Essay on Financial Accounting
This paper seeks the locate the Balance Sheet, Income Statement and Statement of Cash Flows from the 2007 annual reports of Amazon and Dell respectively and describe the general organization of each of the three sets of financial statements. This will be followed by a determination of whether net income or cash from operating activities which is more useful in the organization for each of the two companies. The last part requires to make one prediction about each company from that company’s financial statements and to reach one additional conclusion about each company from the additional information that may be found in their annual reports.
The required financial statements were indeed found from the two companies. For Amazon, the general organization of each of the three sets of financial statements is as follows: The Statement of Cash Flows was presented first, followed by the Income Statement (or Statement of Operations) and then by the Balance Sheet (Amazon, 2007). Since the Statement of Cash Flows came ahead than the Income Statement, it follows that cash from operating activities is more useful than income for the organization.
For Dell, on the other hand, the general organization of each of the three sets of financial statements is as follows: The Balance Sheet was presented first, followed by Income Statement and then by the Statement of the Cash Flows. The more useful for Dell, is the opposite with the case of Amazon, as this time, net income is more important than cash from operating activities because Income Statement came ahead of the Statement of Cash Flows (Dell, 2007).
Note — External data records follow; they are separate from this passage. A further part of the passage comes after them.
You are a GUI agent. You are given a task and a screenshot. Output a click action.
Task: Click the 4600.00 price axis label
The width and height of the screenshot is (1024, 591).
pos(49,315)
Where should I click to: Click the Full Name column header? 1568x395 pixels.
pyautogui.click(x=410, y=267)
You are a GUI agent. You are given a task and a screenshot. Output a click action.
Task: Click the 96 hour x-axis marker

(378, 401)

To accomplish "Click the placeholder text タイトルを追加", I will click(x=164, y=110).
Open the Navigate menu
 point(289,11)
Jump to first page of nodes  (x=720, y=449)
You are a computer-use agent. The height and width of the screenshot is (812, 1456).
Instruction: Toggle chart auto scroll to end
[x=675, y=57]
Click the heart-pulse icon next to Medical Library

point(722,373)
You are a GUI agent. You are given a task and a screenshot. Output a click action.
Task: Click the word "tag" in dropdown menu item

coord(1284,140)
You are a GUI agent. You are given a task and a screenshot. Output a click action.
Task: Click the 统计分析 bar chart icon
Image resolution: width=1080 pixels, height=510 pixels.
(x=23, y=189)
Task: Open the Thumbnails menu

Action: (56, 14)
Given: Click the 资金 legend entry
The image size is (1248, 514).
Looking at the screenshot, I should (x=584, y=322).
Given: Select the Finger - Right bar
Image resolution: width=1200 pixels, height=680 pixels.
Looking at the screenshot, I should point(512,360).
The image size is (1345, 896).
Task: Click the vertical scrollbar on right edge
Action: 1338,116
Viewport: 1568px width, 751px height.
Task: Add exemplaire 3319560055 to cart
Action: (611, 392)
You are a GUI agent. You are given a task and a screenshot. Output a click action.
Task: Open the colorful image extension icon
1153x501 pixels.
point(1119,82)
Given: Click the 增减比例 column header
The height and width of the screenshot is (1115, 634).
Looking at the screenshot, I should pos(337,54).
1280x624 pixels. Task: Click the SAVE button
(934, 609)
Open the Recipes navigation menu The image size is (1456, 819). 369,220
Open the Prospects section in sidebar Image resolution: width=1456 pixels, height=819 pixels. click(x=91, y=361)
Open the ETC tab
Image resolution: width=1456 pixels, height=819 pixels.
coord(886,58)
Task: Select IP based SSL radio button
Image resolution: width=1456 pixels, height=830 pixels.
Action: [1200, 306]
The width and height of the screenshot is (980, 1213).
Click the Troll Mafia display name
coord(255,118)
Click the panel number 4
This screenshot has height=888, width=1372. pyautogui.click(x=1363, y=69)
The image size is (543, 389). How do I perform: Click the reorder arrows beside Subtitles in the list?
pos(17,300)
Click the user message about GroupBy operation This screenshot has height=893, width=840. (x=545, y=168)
For Amazon, it could be predicted the revenues will grow 39% while total assets to grow by 49% in 2008 based on the Income Statement and Balance Sheet revenues figures for 2007 and 2006. For Dell, it could be predicted the sales will grow by 6% while total assets to grow by 8% based also on historical financial statement figures See Appendix 1. One additional conclusion that could be made for Dell will continue to have higher profitability that Amazon for the year 2008 in terms of return on sales and return on assets in 2007 for both companies. See Appendix 1.